TRABAJO REQUERIDO: ¿Qué personas aparecen mencionadas por su nombre en el fragmento sobre el capitalismo y la desigualdad?

El establecimiento político y sus medios de conformación afines convierten en espectáculo cotidiano sus cambalaches y corrupciones, sus rencillas partidistas y éxtasis futboleros, amén de las idolatrías identitarias que Lluís Foix denomina El Tema, espejismo que exalta la decisión de una presunta comunidad homogénea cuando la heterogénea sociedad menos decide y cuenta. Y, mientras tan amenos entremeses colman el escenario, la obra principal sigue consumándose entre bastidores y dando la razón a Marx, mal que les pese a demasiados: el sistema económico, político, cultural y moral que llamamos “capitalismo” produce sistémica desigualdad, desempleo y pobreza; especula a costa de pobres y parados para bajar los salarios de quienes se desviven por conservar su empleo, es decir, para reducir su valor de cambio de mercancías; y aprovecha las crisis económicas que propicia, como ocurre con la colosal que sufrimos, para desmantelar las conquistas de las clases subalternas, amedrentadas mediante shocks alevosamente orquestados.
Además de imponer tan abrumador dominio, la égida neoliberal se ha adueñado del campo ideológico, hasta el punto de estigmatizar a los pobres y miserables que fomenta. Es la “demonización de la clase obrera” denunciada por Owen Jones en su libro Chavs, de subtítulo homónimo. Es, en suma, la apoteosis de una globalización darwinista que, según Robert Castel, degrada las garantías del empleo, víctimas de la feroz desregulación que está acabando con los acuerdos que atenuaban las diferencias sociales; acentúa el “individualismo negativo” y la hostilidad entre clases, colectivos y estamentos; y genera, por último, un expansivo contingente de “inútiles-normales”, sujetos que la ortodoxia tilda de marginales de imposible integración, una vez consolidan su desplome.
Hoy sabemos que la mutación en curso ha enriquecido a una minoría impune e inmune de la población, ha empobrecido notablemente al sector todavía superviviente de las clases medias y, sobre todo, ha desgajado de éstas a una vasta porción de ciudadanos que anteayer se soñaban prósperos, a lomos de la ficción financiera, y hoy se debaten entre la menesterosidad y la miseria.  La tasa de paro lleva camino de alcanzar al 28% de la población española, la capacidad de respuesta de los diversos sistemas de protección social está al límite, y el riesgo de caer en la pobreza acecha al 30% de los ciudadanos. Según la Cruz Roja, el 41% de ellos tiene deudas por impago del alquiler o la hipoteca, el 48% se halla en riesgo de perder su vivienda y, por si fuera poco, el 16% ni siquiera vive ya en la que fue “suya” y lo hace ahora con parientes o amigos, cuando no ocupando viviendas ajenas.  Tan amenazadora resulta semejante exclusión que las patronales acaban de pedir al Estado un ingreso mínimo garantizado que la mitigue, demanda que hasta la fecha sólo habían formulado partidos, sindicatos y entidades de izquierdas.

DATOS PROPORCIONADOS:
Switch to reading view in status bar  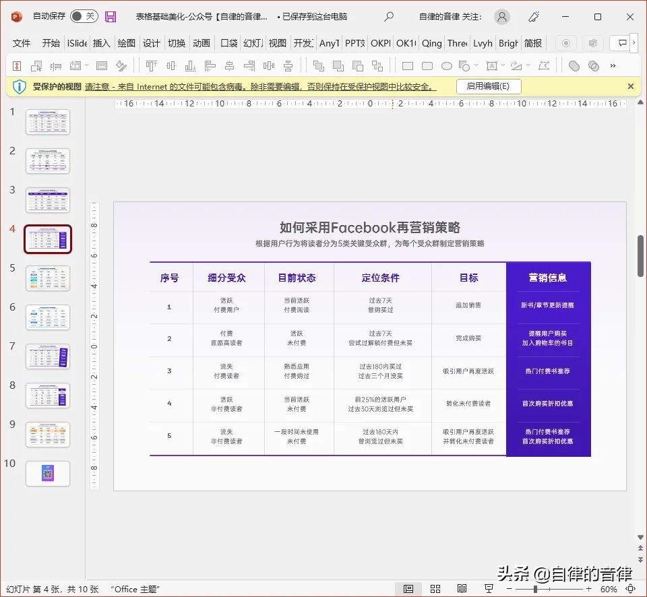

RESPUESTA: Lluís Foix, Marx, Owen Jones y Robert Castel.